Retrieval-Augmented Generation (RAG)
Definition: Retrieval-Augmented Generation (RAG) means an AI method that lets a large language model access and use external documents or data sources before it generates its answer. In simple terms, instead of relying only on what the AI “remembers,” the system first finds real, relevant information and then uses that to create a more accurate response.
Example
If a lawyer asks, “What recent changes were made to EU data-protection law?”, a RAG system would first fetch the latest regulation texts from the law firm’s internal database, then use that fresh material to craft a precise answer rather than guessing from old training data.
Why It Matters?
RAG matters in legal AI because it helps ensure that an AI’s output is grounded in actual, up-to-date legal sources, which reduces the risk of incorrect or made-up answers. For law firms and compliance professionals, this means better trust in AI tools, fewer hallucinations, and stronger defensibility of AI-generated insights.
How to Implement?
To implement Retrieval-Augmented Generation (RAG), start by creating a secure place for your data, such as a database or document library that the AI can search.
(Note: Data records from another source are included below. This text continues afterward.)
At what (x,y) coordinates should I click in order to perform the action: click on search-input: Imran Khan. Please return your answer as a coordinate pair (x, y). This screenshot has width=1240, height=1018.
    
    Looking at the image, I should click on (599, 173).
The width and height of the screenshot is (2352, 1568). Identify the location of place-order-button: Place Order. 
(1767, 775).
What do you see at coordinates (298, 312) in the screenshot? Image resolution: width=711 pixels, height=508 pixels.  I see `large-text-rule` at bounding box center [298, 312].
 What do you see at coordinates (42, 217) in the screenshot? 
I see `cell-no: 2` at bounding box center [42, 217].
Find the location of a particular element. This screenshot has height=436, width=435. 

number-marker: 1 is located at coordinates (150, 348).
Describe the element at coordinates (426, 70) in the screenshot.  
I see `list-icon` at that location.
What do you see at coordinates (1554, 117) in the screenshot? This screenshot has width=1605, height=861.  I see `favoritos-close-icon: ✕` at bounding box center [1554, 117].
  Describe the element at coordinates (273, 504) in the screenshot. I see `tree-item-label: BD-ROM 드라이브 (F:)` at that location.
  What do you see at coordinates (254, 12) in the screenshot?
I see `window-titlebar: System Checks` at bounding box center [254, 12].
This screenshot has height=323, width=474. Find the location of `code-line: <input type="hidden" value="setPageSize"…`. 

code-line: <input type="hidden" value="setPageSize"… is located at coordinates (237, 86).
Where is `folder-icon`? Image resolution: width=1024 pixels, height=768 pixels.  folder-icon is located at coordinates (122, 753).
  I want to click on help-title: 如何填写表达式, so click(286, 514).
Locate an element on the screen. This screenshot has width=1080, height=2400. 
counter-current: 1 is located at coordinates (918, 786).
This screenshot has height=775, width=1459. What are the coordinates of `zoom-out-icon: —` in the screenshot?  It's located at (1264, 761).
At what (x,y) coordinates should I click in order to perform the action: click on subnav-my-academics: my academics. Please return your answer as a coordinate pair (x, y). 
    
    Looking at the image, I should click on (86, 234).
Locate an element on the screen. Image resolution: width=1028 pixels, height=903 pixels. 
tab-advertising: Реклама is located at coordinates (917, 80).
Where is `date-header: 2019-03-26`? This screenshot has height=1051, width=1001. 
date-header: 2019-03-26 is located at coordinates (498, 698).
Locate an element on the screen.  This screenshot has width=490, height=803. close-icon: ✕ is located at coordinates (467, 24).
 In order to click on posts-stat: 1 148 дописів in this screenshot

Then connect this database to your AI system so it can retrieve relevant information before writing an answer. When someone asks a question, the AI first looks for supporting documents, gathers key details, and then uses those details to generate a complete response.
In a legal setting, this might mean connecting the AI to a law firm’s internal knowledge base, case summaries, or statutes. Each answer the AI gives would then be supported by real documents rather than memory alone, reducing hallucinations and improving accuracy.